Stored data
BEGIN

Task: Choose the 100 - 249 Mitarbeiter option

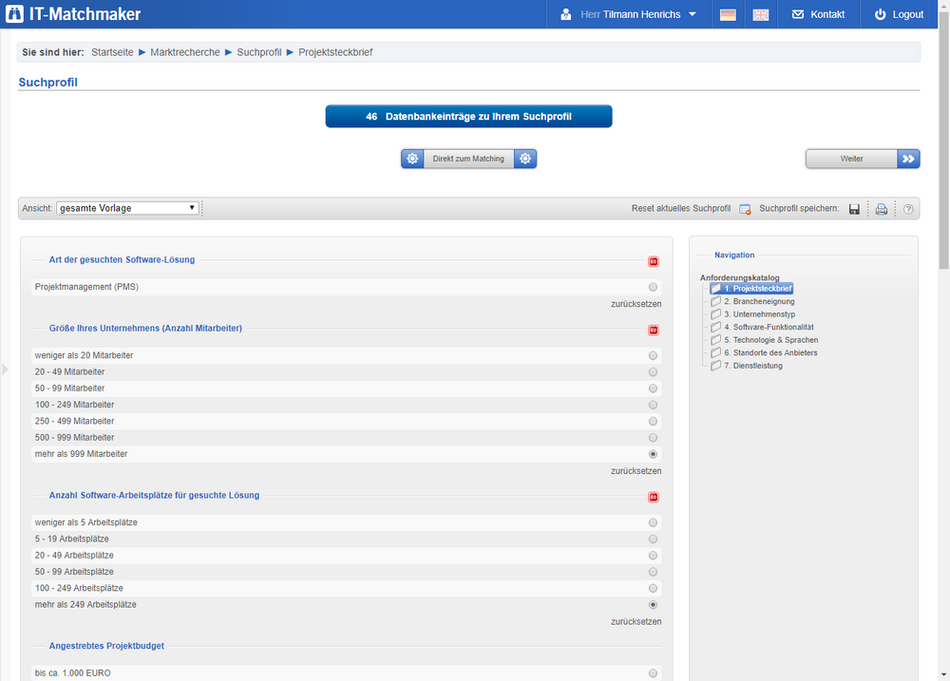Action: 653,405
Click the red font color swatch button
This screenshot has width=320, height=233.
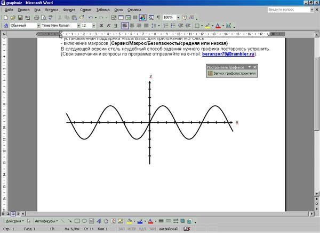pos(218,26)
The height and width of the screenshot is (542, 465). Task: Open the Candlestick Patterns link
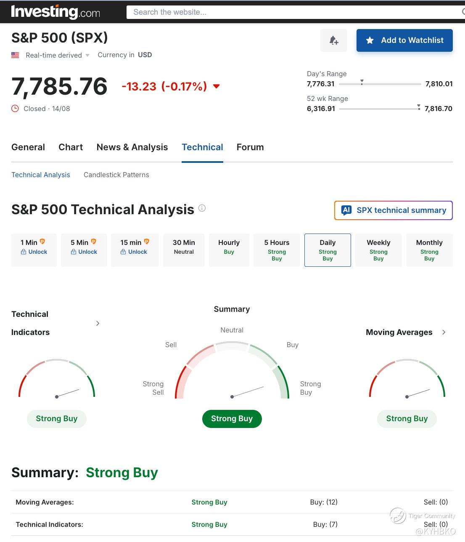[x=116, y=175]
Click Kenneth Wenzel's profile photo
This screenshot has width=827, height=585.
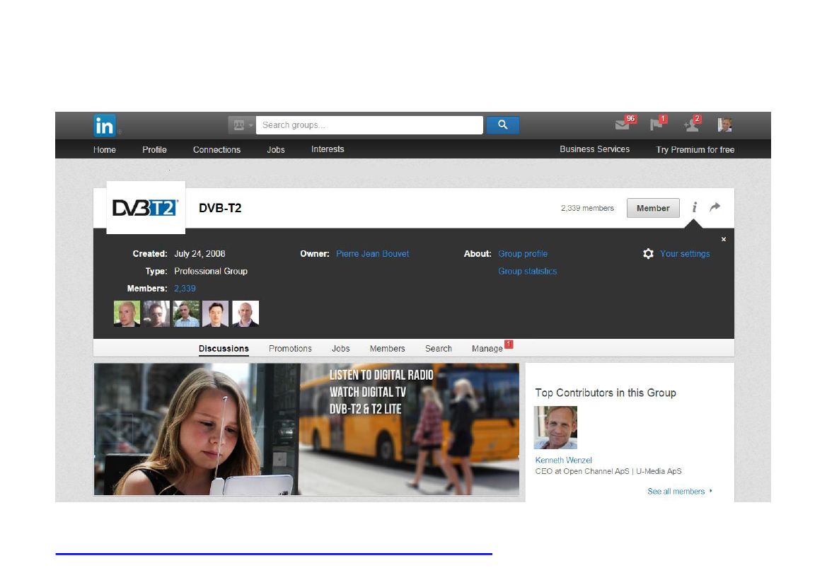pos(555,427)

END

Before answering, please find the line containing "Click the red font color swatch button" above, then copy exactly from it through the last line of the entries, both included, without pictures.

Click the red font color swatch button
This screenshot has width=320, height=233.
pos(218,26)
The height and width of the screenshot is (542, 465). Task: Open the Candlestick Patterns link
[x=116, y=175]
Click Kenneth Wenzel's profile photo
This screenshot has width=827, height=585.
pos(555,427)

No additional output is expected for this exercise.